Stephanie Bosch Santana
Comparative Literature
Project: Literature and Global Public Health

Bosch Santana will develop a course called “Literature and Global Public Health” that will align with the comparative literature department’s new minor in health humanities. The course will investigate the intersections between global public health initiatives and literary production.

As part of their public outreach, nongovernmental organizations produce materials to educate the public on topics such as disease prevention, family planning and the importance of regular checkups.
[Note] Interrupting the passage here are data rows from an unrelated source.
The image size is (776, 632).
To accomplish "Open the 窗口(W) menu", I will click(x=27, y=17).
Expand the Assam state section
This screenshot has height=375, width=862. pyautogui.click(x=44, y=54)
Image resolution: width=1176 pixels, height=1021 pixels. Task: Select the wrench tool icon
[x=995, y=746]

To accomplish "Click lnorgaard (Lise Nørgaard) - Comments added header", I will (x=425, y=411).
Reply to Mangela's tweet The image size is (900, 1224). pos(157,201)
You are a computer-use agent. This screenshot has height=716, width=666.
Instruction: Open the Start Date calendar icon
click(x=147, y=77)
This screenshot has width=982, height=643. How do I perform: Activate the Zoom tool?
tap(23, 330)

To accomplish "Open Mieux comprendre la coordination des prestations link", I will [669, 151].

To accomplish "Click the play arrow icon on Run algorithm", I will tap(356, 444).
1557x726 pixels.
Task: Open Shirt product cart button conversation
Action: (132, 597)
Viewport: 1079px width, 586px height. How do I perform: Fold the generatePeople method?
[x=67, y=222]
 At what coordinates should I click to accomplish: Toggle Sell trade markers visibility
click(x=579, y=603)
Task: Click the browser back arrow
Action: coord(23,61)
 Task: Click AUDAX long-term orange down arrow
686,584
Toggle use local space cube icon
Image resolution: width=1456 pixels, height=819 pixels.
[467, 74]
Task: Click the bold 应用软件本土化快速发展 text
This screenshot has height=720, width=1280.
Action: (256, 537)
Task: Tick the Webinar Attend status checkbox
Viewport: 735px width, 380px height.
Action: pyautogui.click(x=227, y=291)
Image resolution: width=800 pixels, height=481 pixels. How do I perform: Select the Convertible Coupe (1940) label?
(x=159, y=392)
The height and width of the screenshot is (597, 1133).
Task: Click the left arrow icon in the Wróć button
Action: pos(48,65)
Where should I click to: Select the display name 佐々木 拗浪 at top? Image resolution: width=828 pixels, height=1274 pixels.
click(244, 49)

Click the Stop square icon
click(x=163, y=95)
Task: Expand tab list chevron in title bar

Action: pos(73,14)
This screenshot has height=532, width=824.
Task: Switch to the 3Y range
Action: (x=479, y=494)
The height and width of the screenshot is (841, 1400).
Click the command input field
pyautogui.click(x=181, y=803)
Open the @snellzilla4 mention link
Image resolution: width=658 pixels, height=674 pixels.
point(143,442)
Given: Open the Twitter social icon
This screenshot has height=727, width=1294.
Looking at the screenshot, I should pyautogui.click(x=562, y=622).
It is not uncommon for these materials to take the form of fiction, in part as a means to make them more appealing and entertaining. In the new course, students will consider the kinds of narratives that are produced to support global public health initiatives. What forms do they take? What kinds of characters and languages do they feature? How often are they translated into local languages? And, crucially, what impact do they have both on the public health initiatives they are meant to support as well as on literary production more broadly?

Jennifer Jung-Kim
Asian Languages and Cultures
Project: Revision of Asian Digital Humanities Course

Jung-Kim’s grant will support the hiring of a graduate student researcher to help revise the “Topics in Asian Digital Humanities” course for winter 2026. The course’s new focus will be how digital technology has been used to expand Korea’s soft power and promote “K-cultures,” such as K-pop and K-dramas, around the world, including in Southeast Asia and Latin America.

The class will also explore how fans propagate Korean popular culture by forming parasocial and IRL (or “in real life”) relationships with idols and other fans through social media, fan-created content and “stan” culture.

Global Research Awards

Barbara Fuchs
Spanish and Portuguese, English
Project: Clásicos Americanos: Connecting Hispanic Theater across the Hemisphere

Under Fuchs’ direction, UCLA’s Diversifying the Classics will partner with Karina Galperín of the Universidad Torcuato di Tella in Argentina and Gabriela Villanueva of the Universidad Nacional Autónoma de México to explore how Hispanic classical theater has been received across Latin America, in different periods and under specific local conditions. Through collaborations with Argentine theatermakers, the collaborators will delve into the ways these histories shape contemporary adaptations of comedia and new dramaturgies. The project will commission new productions, convene scholars for symposia at each institution and result in a comparative edited volume.

Victoria Mateu
Spanish and Portuguese, Linguistics
Project: Spanish Language Acquisition in Children: A Transnational Research Collaboration

Children have the right to use their own language, but most of what we know about language development is based on monolingual English-learning children. Through a partnership with Universidad Nacional Autónoma de México, Mateu will investigate Spanish language acquisition.

Although Spanish is the second most-spoken language worldwide — and in the U.S. — scholars know little about how children learn the language. Likewise, although there are more bilinguals in the world than monolinguals, bilingual development remains poorly understood. Through this collaboration, the researchers will address critical gaps in how monolingual and bilingual children learn Spanish.